I predecessori del nobile Guglielmo, con sforzi e sacrifici, erano riusciti nell'occupazione di parte delle terre degli infedeli. La nobile stirpe Normanna ora governava parte della berbera Ifirqija e parte della Libia abitata solo da allevatori di cammelli.
Le uniche città degne di nota in questo gran territorio erano Mahdia
ove governator era Riccardo della nobile casata Drengot
e Tripoli di Libia, che retta era dal giovane Roberto III Drengot
In queste afriche terre tuttavia, il saggio Re non aveva gran comando, forse perché, li governatori, pensando che il mar creasse gran distanza, sentivano quelle terre come proprie.
Le missive del buon Re arrivarono, ma i governatori di quelle terre, accamparono scuse, disperando la scarsità di uomini e mercanzie.
In realtà questo sol in parte era il vero. Pochi uomini c'erano, ma le risorse non erano sfruttate. Quindi fece grandi pressioni affinché almeno nella regione di Tripoli venisse costruito un molo, mentre, non appena venne a sapere che nella regione di Mahdia pochissimi erano i giusti, fece arrivar da Tripoli il santo cardinal Romualdo
nella speranza che con al sua beata predicazione portasse sulla retta Via un gran numero di infedeli.
Mentre il Re e la sua corte venivano occupati dalle afriche faccende, i prodi comandanti Maione e Boemondo si prepararono ad assediar la Respublica picena. L'esercito che ducevano era in vero assai esiguo,
in confronto a quello piceno,
tuttavia Maione volle partire immediatamente, dicendo che la forza di Dio avrebbe permesso loro di sterminare quanti più nemici possibili.

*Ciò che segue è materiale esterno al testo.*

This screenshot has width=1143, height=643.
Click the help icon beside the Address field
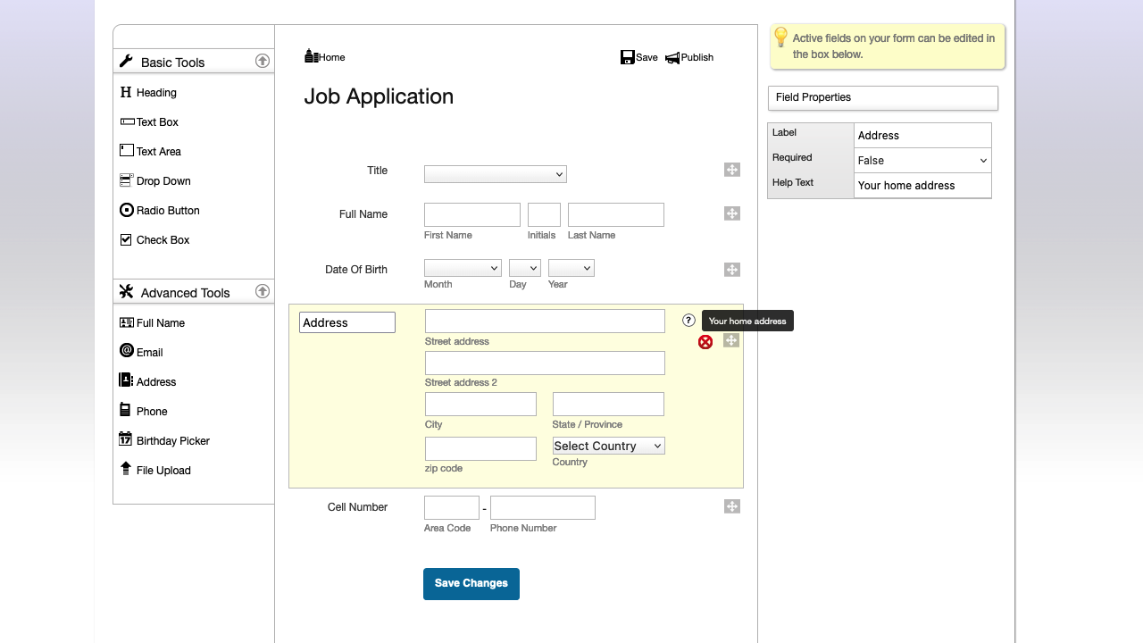(x=688, y=320)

In realtà Maione non era uno stolto. Egli sapeva di non aver forze per assaltar la città, ma era convinto che quegli incoscienti marinai, visto l'esiguo esercito, avrebbero attaccato al più presto. E così fu.
Boemondo in realtà non approvava il progetto del suo pari, ma poichè egli era stato nominato comandante supremo, da buon soldato si attenne agli ordini.

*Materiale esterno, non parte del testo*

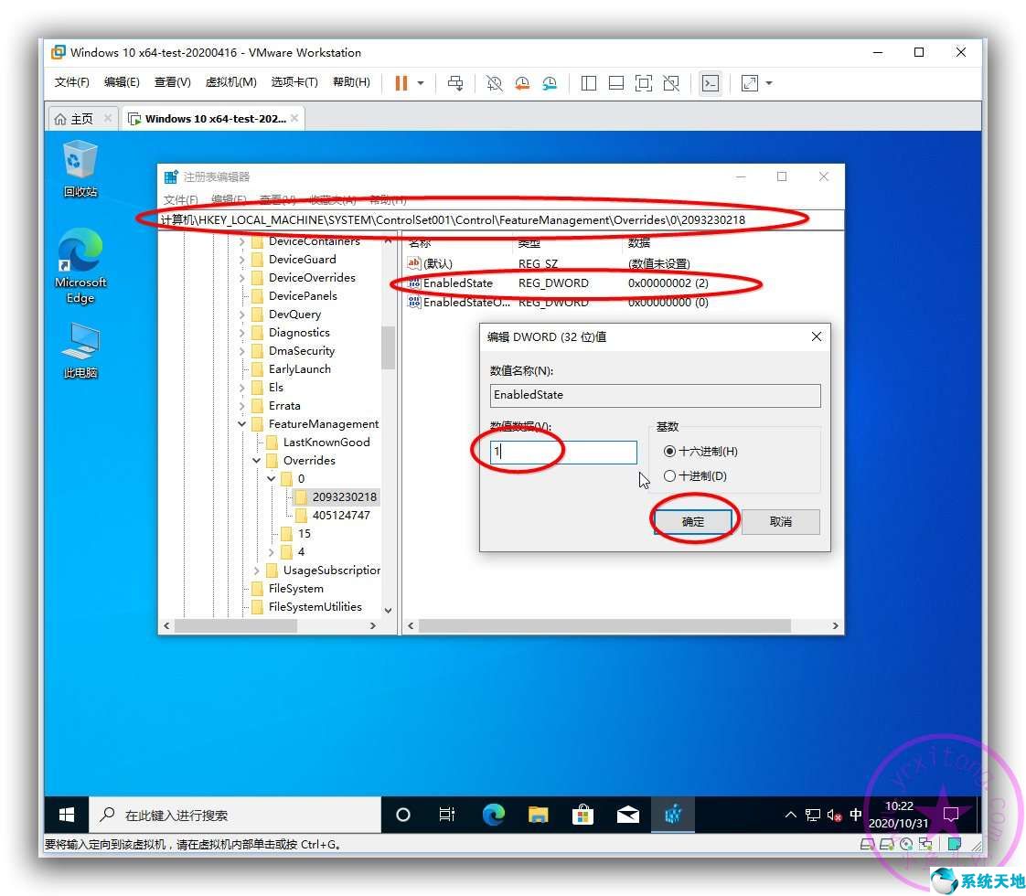The width and height of the screenshot is (1026, 896).
Task: Expand the UsageSubscription key
Action: click(255, 570)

Subito la pugna parve aspra.
I marinai avevano addestrato buone truppe, e il lor comandante non era affatto un vile.
Maione, notata l'esiguità dei suoi armati, li fece arretrare di qualche centinaia di passi dalla città, per poter meglio utilizzare la sua devastante cavalleria.
Nel mentre che egli caricava il general nemico,
il canuto Boemondo faceva stragi dei lancieri nemici
Ma il general sapeva che non poteva a lungo scontrarsi con questi, perchè, si pari di forza, solo l?onnipotente sapeva chi sarebbe prevalso.
Decise quindi di utilizzar l'astuzia. Si ritirò e il general nemico lo inseguì, finendo proprio contro i baldi sergentes, ne seguì una mischia furibonda
Il general piceno appariva un demonio per come combatteva, mientendo uomini su uomini, ma le sue truppe non erano alla sua altezza.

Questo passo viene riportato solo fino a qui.